What to produce:
Pull every line with "click" from the entries below.

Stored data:
──────────────────────────────
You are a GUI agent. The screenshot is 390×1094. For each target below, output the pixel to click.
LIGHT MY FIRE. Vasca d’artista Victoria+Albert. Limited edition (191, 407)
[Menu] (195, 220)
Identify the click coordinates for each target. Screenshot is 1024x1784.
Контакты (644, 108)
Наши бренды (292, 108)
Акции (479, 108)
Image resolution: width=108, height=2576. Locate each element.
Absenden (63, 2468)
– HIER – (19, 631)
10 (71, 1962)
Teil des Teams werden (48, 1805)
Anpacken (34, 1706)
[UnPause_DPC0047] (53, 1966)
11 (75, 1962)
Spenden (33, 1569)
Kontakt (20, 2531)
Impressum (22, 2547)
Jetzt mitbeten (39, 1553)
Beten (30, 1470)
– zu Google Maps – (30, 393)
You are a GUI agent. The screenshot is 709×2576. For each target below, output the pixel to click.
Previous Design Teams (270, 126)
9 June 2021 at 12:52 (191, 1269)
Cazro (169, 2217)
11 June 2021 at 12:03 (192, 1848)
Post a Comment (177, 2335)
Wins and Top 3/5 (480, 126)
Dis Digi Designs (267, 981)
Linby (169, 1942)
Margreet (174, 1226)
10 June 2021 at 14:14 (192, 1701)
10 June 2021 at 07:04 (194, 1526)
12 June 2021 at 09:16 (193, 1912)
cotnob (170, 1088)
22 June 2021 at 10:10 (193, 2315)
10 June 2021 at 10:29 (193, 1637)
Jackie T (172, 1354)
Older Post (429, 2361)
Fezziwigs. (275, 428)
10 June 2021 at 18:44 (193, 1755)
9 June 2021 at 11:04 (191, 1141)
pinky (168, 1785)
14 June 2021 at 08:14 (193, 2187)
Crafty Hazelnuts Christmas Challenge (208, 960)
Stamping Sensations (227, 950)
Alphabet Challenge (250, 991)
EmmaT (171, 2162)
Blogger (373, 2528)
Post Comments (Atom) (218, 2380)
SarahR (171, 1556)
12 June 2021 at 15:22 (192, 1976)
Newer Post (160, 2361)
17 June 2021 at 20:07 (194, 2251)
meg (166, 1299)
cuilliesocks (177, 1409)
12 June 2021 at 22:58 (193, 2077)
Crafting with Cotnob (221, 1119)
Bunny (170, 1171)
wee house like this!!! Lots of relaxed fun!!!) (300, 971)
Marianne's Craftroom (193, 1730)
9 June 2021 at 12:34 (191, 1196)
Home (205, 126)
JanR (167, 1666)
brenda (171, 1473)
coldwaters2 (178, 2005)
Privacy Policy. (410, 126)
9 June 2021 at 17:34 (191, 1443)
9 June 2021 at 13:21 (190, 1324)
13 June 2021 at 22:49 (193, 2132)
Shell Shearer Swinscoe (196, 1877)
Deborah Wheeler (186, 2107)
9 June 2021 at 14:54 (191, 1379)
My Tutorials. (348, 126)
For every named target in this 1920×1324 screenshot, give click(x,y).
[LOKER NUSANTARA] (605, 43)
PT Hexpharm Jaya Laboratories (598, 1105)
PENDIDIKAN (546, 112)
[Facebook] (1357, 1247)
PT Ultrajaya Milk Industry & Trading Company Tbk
──────────────────────────────
Answer area:
You are a GUI agent. The screenshot is 390×1094. For each target below, output the pixel to click.
Identify the click coordinates for each target. Screenshot is 1024x1784.
You are a GUI agent. The screenshot is 709×2576. For each target below, output the pixel to click.
For every named target in this 1920×1324 screenshot, give click(x,y).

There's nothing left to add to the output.